It’s no surprise to find out that most organizations drastically underspend on information and communications technology, but some are more famously adverse – or ignorant – to the necessity of a solid IT foundation. Apart from the day-to-day aspects of a cohesive IT structure, the importance of defending an organization’s vital customer records, transaction details, and employee data is not only a legal responsibility, it’s an ethical and moral one.
Due to the increase in technology aimed at medical professionals and healthcare, it’s important to have a core backbone of solid IT infrastructure to support high-end equipment and devices while treating patients. HIPAA regulations and compliance aside, the most important thing a hospital, clinic, or medical spa can do to protect their patients’ sensitive data and prevent loss is to devise a strong, up-to-date IT security solution. Only then can they truly say they’re doing all they can for those who trust them with their medical care.
Attorneys and Law Firms
The importance of security and reliable infrastructure in the legal world shouldn’t be a difficult argument to make. Yet numerous high-profile law firms have been hacked in recent months – presumably in effort to gather information on the clients they’ve sworn to protect. Aside from ensuring cybersecurity standards are up to par, small-to-medium-sized law firms have an obligation to routinely and thoroughly assess and update their IT training and best-practices to avoid falling prey to phishing schemes and scams that can circumvent even the tightest security standards.
The nature of nonprofits lends itself well to the public sector, but transparency and openness can also be an invitation to hackers looking to exploit donors and organizations alike.
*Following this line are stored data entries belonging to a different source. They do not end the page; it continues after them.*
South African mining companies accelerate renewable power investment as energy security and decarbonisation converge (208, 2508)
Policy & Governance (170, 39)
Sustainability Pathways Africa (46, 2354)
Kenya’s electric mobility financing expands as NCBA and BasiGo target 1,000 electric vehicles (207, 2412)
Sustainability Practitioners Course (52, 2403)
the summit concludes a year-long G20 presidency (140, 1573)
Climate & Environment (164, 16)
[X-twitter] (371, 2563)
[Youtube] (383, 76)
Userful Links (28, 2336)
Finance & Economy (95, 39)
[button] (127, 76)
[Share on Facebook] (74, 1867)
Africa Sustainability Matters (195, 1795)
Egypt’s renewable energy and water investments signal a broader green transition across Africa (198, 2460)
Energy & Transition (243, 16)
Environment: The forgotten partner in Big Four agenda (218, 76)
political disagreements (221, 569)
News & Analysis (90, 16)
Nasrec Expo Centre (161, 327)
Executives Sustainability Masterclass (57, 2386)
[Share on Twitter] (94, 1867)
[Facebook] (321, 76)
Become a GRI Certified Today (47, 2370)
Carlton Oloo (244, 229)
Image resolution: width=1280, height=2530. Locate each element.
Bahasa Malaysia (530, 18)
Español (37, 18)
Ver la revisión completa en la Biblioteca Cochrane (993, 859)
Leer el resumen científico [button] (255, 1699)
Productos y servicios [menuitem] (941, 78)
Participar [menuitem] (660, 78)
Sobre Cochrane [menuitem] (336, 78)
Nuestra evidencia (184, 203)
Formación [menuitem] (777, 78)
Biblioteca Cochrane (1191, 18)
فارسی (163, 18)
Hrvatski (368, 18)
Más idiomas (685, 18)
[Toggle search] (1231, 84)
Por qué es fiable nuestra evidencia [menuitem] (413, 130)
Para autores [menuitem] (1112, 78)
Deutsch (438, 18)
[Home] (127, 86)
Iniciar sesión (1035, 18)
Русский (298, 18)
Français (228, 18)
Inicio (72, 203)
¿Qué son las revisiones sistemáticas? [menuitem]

Locked away in a nonprofit’s information technology are more substantial prizes for hackers than an organization may realize – or budget toward protecting. Tax details, payment information, and even social security numbers may be up for grabs and nonprofit organizations may not even realize how vulnerable they are.
Did you know that 70% of small businesses that experience a data loss won’t recover? Whether it’s due to incompetence, ignorance, or a combination of both, small business owners who don’t account for their firm’s cybersecurity and data backup processes are simply inviting trouble. In a world where cyber terror and hacking has resulted in over $400 billion in losses per year, small businesses can’t afford to underfund their IT and cybersecurity efforts in the future.